Ознакомительная версия.
«Ладно-ладно, – проворчал лысый. – Не отвлекайтесь. Что вы там раскопали в бумагах чудесного Якова Сауловича?»
«Стенографическую запись его разговора с Гумилевым в ночь на 25 августа 1921 года. Запись велась не для протокола и в материалы дела не попала. Агранов был в городе на особом положении. Полномочный эмиссар центра, доверенное лицо Ленина и Дзержинского. Сам предгубчека товарищ Семенов ему в рот смотрел. Никого не удивляло, что особоуполномоченного повсюду сопровождает красивая барышня, его личная стенографистка. Агранов был заядлый селадон. Впоследствии Маяковский не напрасно будет ревновать к нему Лилю Брик. Прелестная стенографистка присутствовала на всех ключевых допросах, слово в слово записывая сказанное для личного архива своего начальника. Я видел этот архив – уже не особоуполномоченного ВЧК, а заместителя наркома Агранова. Там масса захватывающе интересных документов.
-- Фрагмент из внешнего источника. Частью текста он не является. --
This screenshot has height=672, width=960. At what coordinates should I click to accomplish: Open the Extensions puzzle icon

Но жемчужина этой „частной коллекции“ – запись разговора с „Гумилевым Н.С., бывшим дворянином, до ареста проживавшим по Преображенской ул., д 5/7, кв. 2“. Зачем Агранову понадобилось регистрировать этот совершенно абстрактный, бесполезный для органов диалог, понять трудно… Но предположить могу. Он был любителем знаменитостей, этот славный Яков Саулович, а Гумилев безусловно мог считаться, выражаясь по-нынешнему, звездой первой величины. Возможно, Агранов тешил свое самолюбие, чувствовал себя Геростратом или Понтием Пилатом. Рук, впрочем, умывать не собирался, ответственности с себя не снимал. Совсем напротив. Товарищи чекисты не были чистоплюями и суда истории не страшились. Они ведь были уверены, что перепишут ее по-своему, на века».
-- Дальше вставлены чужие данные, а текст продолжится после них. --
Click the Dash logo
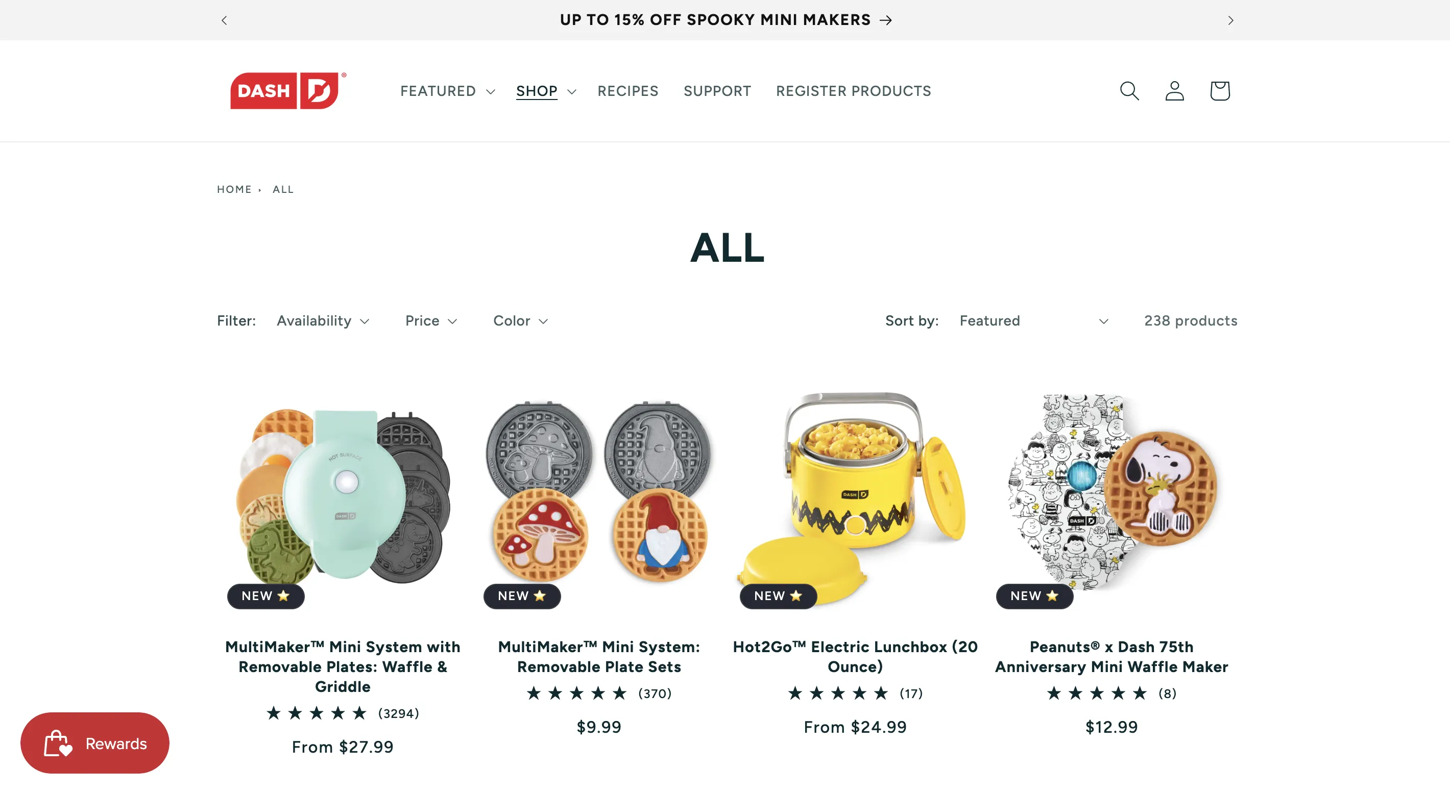This screenshot has height=794, width=1450. point(288,91)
«Вы сделали ксерокопию? – перебил филолог разглагольствования „рыболова“. – Это документ огромной важности! И культурной, и исторической!»
«Какие ксерокопии в 91 году? Тогда аппаратов-то было всего ничего, а наш брат исследователь в гэбэшном архиве вообще находился на птичьих правах. Нас едва терпели. Можно было только делать выписки. Но у меня фотографическая память. Это профессиональное. Закрою глаза, сконцентрируюсь – и желтоватые страницы сами выплывают перед глазами».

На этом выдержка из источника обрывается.